Which brings me to my latest epiphany: It is good to be bored.

Now you might say, no, David, it is good to be a gangsta. And for the most part, that conventional wisdom still holds. It is good to be a gangsta. But we’re not talking about thug life, we’re talking about good old fashioned, doo-dah boredom. (Which, incidentally, would be good for the gangstas to try at home too.)

If you’re reading this, you have a pulse (good job!) but you may also have noticed that we live in a society where boredom is a straight up four letter word. We’ve always gotsta be doin’ stuff. Checkin’ your phones, checkin’ your phones. Social media, email, apps, games, calendar alerts–ooh–it’s ProsperingLunatic666’s birthday! Imma send him an emoji. Done.

Where were we? Right, our brains.

We’re in a kind of constant low-grade fight-or-flight state. Sitting out back and listening to the birds or feeling the fresh air on our skin can be a bit like putting a vampire into direct sunlight.

First world problems. I’m thinking young person nightlife in dark places. Sometimes there are pool tables, other times there are laser shows, sonic boom-inducing subwoofers, and hot bod contests that cannot be decently nor directly observed. There is always alcohol. Experiences are dialed to the max, and, for the most part, this carries into the next morning’s hangover when the sound of a pin dropping is both brain and earsplitting.

First world problems follow us as we age. Room is made in the budget for gadget joy. We’re constantly craving the next dopamine fix, whether it’s from computers, laptops, tablets, phones, video games, block buster movies, favorite TV shows, or else just a really nice pair of slacks.

Tablets–who the #$^% needed a tablet before tablets were invented? If we could go back in time and try to explain any of this to our younger selves, we’d’ve been all like, “Tablet!? Tablet?! What the @#$@$ flying cow fart is a tablet?”

But you know, all of this stimuli is just kind of putting our brains on hamster wheels. We spin and spin. Which brings me back to my thesis: Now more than ever, what we all need is simple, doo-dah boredom.

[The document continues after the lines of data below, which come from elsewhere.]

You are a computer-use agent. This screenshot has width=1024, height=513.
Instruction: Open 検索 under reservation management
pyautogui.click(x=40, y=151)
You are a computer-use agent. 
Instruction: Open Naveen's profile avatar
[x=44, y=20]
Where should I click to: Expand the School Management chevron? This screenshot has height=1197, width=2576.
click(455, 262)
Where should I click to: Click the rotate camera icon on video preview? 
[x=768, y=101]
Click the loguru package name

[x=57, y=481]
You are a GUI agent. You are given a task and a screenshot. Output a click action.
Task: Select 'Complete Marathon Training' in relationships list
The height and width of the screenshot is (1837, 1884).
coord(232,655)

Boredom doesn’t come from the hamster wheel. Only hamster funk comes from the hamster wheel. You know that smell? It’s a little like poop mixed with wood chips or whatever it is they stick in those cages. Our electronic-addeled minds are like hamster funk, spinning and spinning. And sure, I know, right now you’re thinking, “Oh, this is just another ‘we should all unplug for a while blog,'” and, okay, sure, we should all unplug for a while. But how often do we talk about what happens after we unplug. Which is: get bored.

Are you ready to try it? Good!

Now, when you’re bored, your first thought might be to get up and do something.

This, on no account should you do.

No. First, you should just sit there doing absolutely nothing. Don’t make plans, don’t do budgets, don’t cheat and start on some kind of freaking clandestine grocery list. Just sit. Relax. Feel the detox. After five or ten minutes, once you’re good and truly bored, you’ll find your creative instinct, whether that’s applicable to your job, daily routine, parenting, spousing, or that really great pair of slacks–whatever–it’s that creative instinct that matters. It’s primal, and it’s the fuel of life.

For instance, creativity fuels empathy. It’s hard to be empathetic to others if there’s no imagination, and it’s hard to have imagination if you reek of hamster funk.

The creative instinct has a strong correlation with the arts. (In other news, water is wet.)

The creative instinct also generates stuff. Stuff is good for the economy.

The creative instinct is good for finding solutions when they’ve been otherwise elusive. (Someone tell Israel and Palestine, quick!)

So yeah, none of that can happen without first wiping the mental slate. And the best way to do that is to go get good and bored. Boredom is good. Pass it on.